Reflections on Nationialism and Activism in the Post-9/11 World

Posted by CODEPINK Staff

In European history, nationalism is a modern phenomenon. It was created to focus allegiance with secular leaders and push financial support away from the church. As a student of peace and justice studies in the 90s, I discovered this hidden history of patriotism and it turned my understanding of national affairs inside out.

The problem with nationalism is that it requires a belief in exceptionalism. You must agree that your country is superior to other countries and that the well-being of your countrymen is more important than the lives of others.

As much as I appreciate being a U.S. citizen, I do not perceive myself or my fellow citizens as superior to other peoples. I believe strongly in building the beloved community and creating a world at peace, where all peoples needs are met. In the modern world, how can it be moral to leave people hungry, homeless, or sick when resources exist to care for their needs? Which is more important - eudaimonia, human flourishing, or political ideology?

I am a third generation American and I am a proud internationalist. I know the only way to defeat terrorism and other deadly threats is to celebrate our common humanity and support the expansion of human security. I therefore reject the term "homeland" and denounce its use by the government to force nationalism on the population.

As a proud citizen, I am deeply saddened by the billions wasted on "homeland" security -- from illegal surveillance of citizens to unnecessary tanks bought for local police to the bloated expanse of security studies in our nation's universities.

Imagine if this country spent as much money on peace studies as war studies. Imagine if we spent as much ensuring full employment, access to food, housing and education as we do bombing citizens of other countries and hiring contractors to rebuild foreign lands.

As the tenth anniversary of 9/11 draws near, my prayer is that we reverse the fear-based policies of the last decade. My hope is that believers in peace and justice, weary from ten years of intense struggle, re-engage. While it is true our mass mobilizations and countless hours of organizing have not ended the wars or diminished the corporate stranglehold of our government yet, we cannot give up.

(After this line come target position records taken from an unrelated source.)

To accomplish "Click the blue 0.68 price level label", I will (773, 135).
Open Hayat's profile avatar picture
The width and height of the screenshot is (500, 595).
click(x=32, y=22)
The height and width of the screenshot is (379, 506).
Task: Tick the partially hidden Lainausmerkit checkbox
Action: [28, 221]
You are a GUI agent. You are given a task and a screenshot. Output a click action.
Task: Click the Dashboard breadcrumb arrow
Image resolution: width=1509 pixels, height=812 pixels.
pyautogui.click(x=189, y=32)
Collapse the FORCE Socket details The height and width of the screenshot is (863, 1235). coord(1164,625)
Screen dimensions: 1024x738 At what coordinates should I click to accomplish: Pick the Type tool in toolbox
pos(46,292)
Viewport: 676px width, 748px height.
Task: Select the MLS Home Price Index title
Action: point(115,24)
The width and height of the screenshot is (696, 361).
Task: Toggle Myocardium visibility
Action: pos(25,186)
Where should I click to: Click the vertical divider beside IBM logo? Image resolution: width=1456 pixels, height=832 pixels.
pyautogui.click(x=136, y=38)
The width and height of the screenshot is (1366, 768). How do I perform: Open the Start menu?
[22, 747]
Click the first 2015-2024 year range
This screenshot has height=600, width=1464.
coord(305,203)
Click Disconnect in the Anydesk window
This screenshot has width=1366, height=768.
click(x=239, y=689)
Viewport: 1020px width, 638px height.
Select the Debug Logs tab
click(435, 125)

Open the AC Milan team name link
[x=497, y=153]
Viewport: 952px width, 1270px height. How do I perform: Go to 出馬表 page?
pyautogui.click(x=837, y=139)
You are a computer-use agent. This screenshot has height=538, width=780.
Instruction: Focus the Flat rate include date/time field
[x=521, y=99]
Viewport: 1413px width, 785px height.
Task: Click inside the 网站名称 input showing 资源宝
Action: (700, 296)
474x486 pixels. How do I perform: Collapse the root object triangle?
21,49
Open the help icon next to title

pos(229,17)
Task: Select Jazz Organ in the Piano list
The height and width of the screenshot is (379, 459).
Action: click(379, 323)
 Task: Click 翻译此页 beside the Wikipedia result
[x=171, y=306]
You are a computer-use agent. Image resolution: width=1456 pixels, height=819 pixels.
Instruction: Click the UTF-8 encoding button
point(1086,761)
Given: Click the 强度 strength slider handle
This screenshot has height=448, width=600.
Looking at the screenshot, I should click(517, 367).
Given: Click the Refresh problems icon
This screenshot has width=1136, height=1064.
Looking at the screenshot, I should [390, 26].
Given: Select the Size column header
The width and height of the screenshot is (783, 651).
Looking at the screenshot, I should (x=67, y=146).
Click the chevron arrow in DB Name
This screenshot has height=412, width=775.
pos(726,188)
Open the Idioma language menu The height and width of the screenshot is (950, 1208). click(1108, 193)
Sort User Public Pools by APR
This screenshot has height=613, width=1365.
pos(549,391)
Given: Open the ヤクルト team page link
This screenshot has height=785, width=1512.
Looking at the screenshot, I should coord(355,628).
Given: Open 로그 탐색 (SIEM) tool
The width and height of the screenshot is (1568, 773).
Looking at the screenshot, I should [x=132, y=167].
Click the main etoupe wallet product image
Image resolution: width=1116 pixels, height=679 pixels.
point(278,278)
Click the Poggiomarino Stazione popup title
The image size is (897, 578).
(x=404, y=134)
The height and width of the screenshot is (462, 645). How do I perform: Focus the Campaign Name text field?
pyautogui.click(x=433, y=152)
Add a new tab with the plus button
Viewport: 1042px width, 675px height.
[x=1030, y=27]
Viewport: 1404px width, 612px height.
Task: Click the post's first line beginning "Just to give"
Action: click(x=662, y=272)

We must nurture ourselves and our communities, reflect on our victories and hiccups through art, take time for a good meal and a glass of wine, then come back together to create the future we want for our children and our children's children. If you can't fathom returning to the forms of activism that burned you out, don't. But don't stop working for change. Join us as we help mother the next chapter of the peace and justice movement. Spread our message of hope -- Create, Not Hate. And remind your friends that together, we will build the beloved community.